Brasil atinge marca histórica no abate de gado em 2025 com impulso da China

Os números preliminares divulgados pelo Instituto Brasileiro de Geografia e Estatística (IBGE) revelam um crescimento expressivo de 13,1% no abate de gado durante o quarto trimestre de 2025, quando comparado ao mesmo período do ano anterior. Caso essa tendência seja confirmada, o total anual de abates no país alcançará a impressionante marca de 42,3 milhões de cabeças, estabelecendo um novo recorde nacional.

Demanda chinesa impulsiona produção e posiciona Brasil no topo mundial

A aceleração no processamento de carne bovina foi fortemente influenciada pela demanda sustentada da China, que permitiu ao Brasil ultrapassar os Estados Unidos e se consolidar como o maior produtor mundial do setor.

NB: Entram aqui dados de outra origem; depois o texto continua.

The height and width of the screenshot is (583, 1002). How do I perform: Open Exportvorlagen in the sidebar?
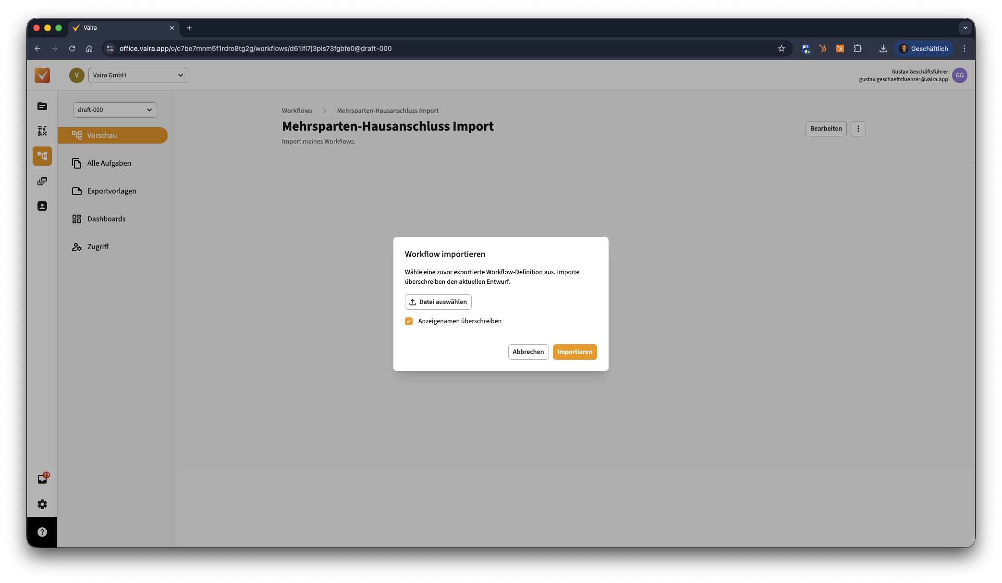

Dados governamentais indicam que as vendas para o mercado chinês permaneceram robustas em janeiro de 2026, alcançando US$ 650 milhões – um aumento de quase 45% em relação ao mesmo mês do ano anterior.

No total, o Brasil exportou aproximadamente 232.000 toneladas métricas de carne bovina fresca para diversos destinos em janeiro de 2026, gerando uma receita próxima de US$ 1,3 bilhão. A participação da China no comércio brasileiro de carne bovina representou cerca de metade do valor e do volume negociados, destacando a importância estratégica desse parceiro comercial.

Cotas chinesas geram preocupação e discussões no setor

Contudo, o cenário futuro apresenta desafios significativos. Pequim introduziu cotas máximas anuais de importação para fornecedores ao longo de três anos, com sobretaxas de 55% aplicadas a volumes que excedam os limites estabelecidos. Essas "medidas de salvaguarda" causaram apreensão entre os processadores brasileiros.

Diante da postura irredutível da China, o governo brasileiro está em discussões com o setor para implementar um plano que atribua cotas específicas às empresas exportadoras, baseadas na mesma proporção de suas exportações para a China no ano anterior. O objetivo é regular os suprimentos e evitar distorções no mercado.

Defensores da medida argumentam que ela poderia prevenir pressões ascendentes sobre os preços do gado ou quedas nos preços de exportação, evitando que empresas corram para preencher suas cotas rapidamente. Por outro lado, detratores alertam para o risco de interferência sem precedentes nas exportações de alimentos.

Impacto prático das novas regras comerciais

Pequim isentará 1,106 milhão de toneladas métricas de carne bovina brasileira de tarifas adicionais em 2026. Com as novas cotas, estima-se que os exportadores locais vendam cerca de 92.000 toneladas mensais para a China abaixo do limite estabelecido – uma redução significativa em comparação com as 140.000 toneladas mensais registradas em 2025.

Essa reconfiguração nas relações comerciais entre Brasil e China representa um momento crucial para o agronegócio brasileiro, que precisa equilibrar a manutenção de seu principal mercado com a adaptação às novas regras internacionais.